Saved data entries
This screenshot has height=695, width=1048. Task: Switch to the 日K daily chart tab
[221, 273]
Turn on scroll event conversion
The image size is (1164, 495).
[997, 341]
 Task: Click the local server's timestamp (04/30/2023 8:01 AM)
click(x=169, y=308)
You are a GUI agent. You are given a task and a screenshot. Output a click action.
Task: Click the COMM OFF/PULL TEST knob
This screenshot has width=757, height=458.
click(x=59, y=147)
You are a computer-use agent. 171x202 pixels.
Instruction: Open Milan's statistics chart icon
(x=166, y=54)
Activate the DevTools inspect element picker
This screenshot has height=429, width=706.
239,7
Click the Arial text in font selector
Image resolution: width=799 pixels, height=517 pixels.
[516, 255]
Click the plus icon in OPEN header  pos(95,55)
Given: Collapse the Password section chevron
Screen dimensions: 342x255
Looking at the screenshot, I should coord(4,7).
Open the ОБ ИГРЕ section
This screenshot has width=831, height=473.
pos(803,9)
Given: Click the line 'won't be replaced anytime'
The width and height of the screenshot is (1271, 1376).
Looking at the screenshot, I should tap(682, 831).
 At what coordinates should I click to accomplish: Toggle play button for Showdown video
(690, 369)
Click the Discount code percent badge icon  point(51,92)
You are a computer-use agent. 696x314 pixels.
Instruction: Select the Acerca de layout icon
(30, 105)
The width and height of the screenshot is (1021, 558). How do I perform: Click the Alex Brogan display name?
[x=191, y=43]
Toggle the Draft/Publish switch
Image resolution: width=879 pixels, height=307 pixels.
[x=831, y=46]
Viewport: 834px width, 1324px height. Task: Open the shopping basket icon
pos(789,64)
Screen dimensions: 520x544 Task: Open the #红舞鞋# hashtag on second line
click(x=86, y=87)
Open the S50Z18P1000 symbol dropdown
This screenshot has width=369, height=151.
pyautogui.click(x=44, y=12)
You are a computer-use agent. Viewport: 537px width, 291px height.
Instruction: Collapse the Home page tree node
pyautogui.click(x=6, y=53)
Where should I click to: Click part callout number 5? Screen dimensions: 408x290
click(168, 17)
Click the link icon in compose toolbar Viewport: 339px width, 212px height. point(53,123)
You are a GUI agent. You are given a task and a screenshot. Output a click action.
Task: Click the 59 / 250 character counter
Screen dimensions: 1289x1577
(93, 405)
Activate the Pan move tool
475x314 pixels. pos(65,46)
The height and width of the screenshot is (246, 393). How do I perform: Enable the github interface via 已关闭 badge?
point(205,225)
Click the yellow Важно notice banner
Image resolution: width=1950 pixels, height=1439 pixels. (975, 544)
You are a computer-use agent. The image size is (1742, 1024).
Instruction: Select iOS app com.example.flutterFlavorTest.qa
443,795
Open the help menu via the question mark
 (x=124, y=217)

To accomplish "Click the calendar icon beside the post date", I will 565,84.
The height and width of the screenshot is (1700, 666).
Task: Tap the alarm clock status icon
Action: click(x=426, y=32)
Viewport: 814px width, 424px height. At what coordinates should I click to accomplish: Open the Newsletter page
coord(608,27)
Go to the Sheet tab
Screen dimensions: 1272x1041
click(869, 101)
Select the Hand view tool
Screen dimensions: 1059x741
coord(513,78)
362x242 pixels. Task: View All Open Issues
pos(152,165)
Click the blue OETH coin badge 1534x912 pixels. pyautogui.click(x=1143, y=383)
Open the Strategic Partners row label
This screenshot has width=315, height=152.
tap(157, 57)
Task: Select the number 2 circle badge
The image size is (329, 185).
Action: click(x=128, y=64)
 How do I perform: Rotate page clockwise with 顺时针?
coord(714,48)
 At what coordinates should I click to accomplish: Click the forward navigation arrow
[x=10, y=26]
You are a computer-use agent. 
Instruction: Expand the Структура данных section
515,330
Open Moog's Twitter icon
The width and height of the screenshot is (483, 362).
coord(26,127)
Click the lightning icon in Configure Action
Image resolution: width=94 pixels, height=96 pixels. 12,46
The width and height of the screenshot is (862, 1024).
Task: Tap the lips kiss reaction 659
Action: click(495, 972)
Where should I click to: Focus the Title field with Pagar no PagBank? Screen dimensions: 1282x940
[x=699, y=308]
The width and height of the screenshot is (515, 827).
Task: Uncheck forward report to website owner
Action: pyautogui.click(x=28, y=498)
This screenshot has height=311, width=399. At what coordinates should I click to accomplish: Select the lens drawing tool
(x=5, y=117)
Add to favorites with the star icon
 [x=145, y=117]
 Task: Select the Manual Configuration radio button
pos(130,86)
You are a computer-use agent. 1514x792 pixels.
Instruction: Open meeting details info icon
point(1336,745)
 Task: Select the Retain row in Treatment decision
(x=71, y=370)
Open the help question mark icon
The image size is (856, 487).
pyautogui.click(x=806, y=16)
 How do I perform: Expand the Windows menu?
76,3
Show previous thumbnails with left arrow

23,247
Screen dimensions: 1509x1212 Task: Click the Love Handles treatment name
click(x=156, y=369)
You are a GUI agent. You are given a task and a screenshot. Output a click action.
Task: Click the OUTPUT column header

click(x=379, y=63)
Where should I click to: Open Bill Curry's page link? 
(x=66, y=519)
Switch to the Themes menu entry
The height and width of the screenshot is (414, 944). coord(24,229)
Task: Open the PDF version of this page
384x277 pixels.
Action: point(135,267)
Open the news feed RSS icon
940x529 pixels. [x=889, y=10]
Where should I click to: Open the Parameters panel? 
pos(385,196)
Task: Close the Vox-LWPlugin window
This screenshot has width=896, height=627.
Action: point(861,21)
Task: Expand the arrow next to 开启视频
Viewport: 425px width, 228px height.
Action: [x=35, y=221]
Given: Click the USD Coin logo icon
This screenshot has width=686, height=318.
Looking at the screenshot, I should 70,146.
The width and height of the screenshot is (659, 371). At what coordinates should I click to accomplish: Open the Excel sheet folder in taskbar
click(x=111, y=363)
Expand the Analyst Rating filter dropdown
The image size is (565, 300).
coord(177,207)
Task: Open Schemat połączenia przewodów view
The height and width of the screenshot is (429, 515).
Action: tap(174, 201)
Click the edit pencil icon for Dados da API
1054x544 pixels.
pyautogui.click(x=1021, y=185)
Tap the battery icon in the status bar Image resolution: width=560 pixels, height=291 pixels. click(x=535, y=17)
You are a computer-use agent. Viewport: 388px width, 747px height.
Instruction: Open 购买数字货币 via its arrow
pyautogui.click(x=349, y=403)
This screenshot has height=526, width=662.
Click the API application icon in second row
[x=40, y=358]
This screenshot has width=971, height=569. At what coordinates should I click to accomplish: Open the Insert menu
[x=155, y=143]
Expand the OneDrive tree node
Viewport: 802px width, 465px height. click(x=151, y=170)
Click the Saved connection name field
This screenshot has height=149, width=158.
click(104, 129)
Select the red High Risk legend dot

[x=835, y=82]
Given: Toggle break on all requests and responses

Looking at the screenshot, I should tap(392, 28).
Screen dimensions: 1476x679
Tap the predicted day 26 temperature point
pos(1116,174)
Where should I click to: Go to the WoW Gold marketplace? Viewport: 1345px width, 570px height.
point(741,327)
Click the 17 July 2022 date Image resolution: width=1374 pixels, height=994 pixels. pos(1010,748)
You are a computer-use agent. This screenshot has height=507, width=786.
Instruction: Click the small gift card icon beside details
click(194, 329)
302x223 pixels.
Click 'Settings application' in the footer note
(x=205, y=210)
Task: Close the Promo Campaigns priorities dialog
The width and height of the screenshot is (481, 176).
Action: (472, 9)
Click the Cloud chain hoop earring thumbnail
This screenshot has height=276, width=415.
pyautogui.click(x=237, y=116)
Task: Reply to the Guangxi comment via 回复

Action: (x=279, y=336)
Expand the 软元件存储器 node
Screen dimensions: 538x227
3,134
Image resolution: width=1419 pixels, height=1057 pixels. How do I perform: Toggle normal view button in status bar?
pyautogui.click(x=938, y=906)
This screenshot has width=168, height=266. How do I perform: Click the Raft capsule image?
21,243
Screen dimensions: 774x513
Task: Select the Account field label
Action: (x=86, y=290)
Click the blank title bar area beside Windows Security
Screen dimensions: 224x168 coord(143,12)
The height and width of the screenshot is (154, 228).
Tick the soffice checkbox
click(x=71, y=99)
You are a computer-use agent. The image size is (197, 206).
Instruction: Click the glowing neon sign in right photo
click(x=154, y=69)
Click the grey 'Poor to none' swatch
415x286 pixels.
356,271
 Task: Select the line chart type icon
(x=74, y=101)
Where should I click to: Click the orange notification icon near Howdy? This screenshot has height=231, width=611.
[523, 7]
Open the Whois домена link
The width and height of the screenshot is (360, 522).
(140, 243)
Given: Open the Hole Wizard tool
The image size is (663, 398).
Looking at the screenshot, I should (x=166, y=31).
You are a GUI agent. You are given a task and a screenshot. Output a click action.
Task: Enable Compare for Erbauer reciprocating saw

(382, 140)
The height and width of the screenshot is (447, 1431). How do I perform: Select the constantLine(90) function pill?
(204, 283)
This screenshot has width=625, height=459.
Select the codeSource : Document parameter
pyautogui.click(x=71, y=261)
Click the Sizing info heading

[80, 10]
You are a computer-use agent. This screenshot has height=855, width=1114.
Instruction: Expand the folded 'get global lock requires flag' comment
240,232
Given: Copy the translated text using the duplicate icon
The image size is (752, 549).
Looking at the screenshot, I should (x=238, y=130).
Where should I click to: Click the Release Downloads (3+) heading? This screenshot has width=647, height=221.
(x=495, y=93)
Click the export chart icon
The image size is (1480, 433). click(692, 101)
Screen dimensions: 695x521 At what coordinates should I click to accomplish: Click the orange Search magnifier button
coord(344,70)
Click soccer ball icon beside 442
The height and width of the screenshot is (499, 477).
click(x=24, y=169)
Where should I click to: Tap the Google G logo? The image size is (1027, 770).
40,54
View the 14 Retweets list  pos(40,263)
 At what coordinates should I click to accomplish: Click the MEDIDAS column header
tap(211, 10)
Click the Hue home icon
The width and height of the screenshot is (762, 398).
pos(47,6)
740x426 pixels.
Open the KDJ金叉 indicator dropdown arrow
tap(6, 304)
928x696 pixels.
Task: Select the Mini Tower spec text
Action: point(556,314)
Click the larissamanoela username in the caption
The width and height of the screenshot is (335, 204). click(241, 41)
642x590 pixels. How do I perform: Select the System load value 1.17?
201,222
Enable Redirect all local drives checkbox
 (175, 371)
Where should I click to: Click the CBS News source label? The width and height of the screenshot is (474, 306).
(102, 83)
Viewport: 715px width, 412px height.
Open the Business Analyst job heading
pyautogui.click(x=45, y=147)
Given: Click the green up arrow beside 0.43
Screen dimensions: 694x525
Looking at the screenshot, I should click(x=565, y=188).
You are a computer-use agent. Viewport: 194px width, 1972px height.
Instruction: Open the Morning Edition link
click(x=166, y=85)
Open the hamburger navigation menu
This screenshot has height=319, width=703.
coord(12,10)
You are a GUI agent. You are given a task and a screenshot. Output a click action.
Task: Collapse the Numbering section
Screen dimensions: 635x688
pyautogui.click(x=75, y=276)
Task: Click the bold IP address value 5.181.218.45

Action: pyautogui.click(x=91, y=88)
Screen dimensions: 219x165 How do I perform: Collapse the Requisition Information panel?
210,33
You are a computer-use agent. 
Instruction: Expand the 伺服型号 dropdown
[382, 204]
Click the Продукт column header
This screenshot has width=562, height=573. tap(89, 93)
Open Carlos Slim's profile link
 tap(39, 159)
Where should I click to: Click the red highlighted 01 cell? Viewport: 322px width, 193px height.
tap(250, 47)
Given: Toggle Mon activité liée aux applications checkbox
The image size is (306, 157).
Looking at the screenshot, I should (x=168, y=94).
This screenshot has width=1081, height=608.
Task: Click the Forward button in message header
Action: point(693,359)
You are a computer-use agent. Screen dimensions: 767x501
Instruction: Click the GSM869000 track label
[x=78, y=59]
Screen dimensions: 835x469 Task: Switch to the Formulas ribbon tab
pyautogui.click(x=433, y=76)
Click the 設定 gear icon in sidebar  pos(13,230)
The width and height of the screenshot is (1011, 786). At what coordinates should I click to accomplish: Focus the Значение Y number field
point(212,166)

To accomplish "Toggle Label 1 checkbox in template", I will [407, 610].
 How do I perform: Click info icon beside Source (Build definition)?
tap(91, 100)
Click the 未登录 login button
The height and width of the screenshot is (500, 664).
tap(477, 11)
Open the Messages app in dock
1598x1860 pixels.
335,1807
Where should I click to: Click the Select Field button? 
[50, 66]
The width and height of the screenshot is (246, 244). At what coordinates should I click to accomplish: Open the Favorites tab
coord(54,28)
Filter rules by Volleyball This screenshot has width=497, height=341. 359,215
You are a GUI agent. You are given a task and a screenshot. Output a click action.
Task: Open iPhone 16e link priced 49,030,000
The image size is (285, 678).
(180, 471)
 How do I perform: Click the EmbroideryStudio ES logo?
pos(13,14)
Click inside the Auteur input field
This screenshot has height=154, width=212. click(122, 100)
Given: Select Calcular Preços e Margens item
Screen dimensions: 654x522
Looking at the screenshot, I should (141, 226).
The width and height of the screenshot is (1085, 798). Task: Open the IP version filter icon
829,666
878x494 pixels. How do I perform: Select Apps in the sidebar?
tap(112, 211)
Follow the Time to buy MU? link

[EXERCISE BRIEF]: An exact copy of the data is needed, running from its first line through the line that holds "Activate the DevTools inspect element picker", and nothing beyond that.

[EXERCISE RESULT]:
This screenshot has height=695, width=1048. Task: Switch to the 日K daily chart tab
[221, 273]
Turn on scroll event conversion
The image size is (1164, 495).
[997, 341]
 Task: Click the local server's timestamp (04/30/2023 8:01 AM)
click(x=169, y=308)
You are a GUI agent. You are given a task and a screenshot. Output a click action.
Task: Click the COMM OFF/PULL TEST knob
This screenshot has width=757, height=458.
click(x=59, y=147)
You are a computer-use agent. 171x202 pixels.
Instruction: Open Milan's statistics chart icon
(x=166, y=54)
Activate the DevTools inspect element picker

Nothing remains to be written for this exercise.